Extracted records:
--- START ---
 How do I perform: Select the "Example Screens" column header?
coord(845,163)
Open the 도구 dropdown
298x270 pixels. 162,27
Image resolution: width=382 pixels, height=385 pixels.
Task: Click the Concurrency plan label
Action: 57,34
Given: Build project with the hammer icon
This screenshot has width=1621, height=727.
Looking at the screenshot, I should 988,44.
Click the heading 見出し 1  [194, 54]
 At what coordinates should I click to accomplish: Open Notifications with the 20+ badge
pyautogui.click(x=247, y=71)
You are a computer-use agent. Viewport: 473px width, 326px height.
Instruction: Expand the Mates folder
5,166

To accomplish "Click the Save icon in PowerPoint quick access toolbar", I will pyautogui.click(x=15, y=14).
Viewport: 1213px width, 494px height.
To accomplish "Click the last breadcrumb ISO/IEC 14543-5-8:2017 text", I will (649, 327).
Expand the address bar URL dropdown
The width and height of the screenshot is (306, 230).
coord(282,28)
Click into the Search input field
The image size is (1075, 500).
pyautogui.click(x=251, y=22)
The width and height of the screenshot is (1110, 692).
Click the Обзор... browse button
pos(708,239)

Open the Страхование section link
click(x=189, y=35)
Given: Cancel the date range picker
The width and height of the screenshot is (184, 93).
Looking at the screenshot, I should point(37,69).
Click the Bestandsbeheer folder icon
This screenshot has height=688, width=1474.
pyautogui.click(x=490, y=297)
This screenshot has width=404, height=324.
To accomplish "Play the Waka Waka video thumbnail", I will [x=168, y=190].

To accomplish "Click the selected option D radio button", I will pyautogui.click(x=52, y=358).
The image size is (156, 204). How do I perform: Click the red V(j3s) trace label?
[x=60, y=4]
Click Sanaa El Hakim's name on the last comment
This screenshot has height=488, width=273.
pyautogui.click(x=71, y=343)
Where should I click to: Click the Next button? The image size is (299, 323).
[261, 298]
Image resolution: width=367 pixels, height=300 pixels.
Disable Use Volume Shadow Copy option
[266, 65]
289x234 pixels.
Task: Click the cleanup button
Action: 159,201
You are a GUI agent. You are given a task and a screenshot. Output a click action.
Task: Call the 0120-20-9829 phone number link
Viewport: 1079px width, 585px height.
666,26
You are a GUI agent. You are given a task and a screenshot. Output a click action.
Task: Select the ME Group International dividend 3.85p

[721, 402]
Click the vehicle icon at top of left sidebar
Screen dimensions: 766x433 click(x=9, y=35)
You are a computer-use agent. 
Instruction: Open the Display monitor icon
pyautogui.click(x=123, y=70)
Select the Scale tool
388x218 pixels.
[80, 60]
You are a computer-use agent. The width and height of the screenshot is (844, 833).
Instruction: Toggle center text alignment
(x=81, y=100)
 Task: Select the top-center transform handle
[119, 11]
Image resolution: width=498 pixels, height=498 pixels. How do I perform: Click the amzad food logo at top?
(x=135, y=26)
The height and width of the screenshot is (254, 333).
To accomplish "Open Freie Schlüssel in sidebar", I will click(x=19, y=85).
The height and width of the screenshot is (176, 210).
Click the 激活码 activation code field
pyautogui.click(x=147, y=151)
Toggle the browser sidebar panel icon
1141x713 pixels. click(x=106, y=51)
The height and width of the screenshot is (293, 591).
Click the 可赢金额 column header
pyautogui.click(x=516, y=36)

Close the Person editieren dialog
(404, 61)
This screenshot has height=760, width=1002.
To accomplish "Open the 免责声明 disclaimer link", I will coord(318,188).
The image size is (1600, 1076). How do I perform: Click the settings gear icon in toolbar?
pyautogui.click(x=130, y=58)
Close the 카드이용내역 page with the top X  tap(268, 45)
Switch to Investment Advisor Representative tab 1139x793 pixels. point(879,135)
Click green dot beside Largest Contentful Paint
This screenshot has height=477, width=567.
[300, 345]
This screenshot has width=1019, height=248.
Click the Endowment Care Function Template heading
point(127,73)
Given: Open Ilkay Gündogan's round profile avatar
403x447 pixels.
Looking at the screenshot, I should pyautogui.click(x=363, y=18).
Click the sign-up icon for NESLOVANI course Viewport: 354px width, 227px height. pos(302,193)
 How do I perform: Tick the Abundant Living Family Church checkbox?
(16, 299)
--- END ---
### [WORK TO COMPLETE]
The response consists of the lines above that contain "agent".

### [RESPONSE BELOW]
You are a computer-use agent. Viewport: 473px width, 326px height.
You are a GUI agent. You are given a task and a screenshot. Output a click action.
You are a GUI agent. You are given a task and a screenshot. Output a click action.
You are a computer-use agent. 
You are a computer-use agent. The width and height of the screenshot is (844, 833).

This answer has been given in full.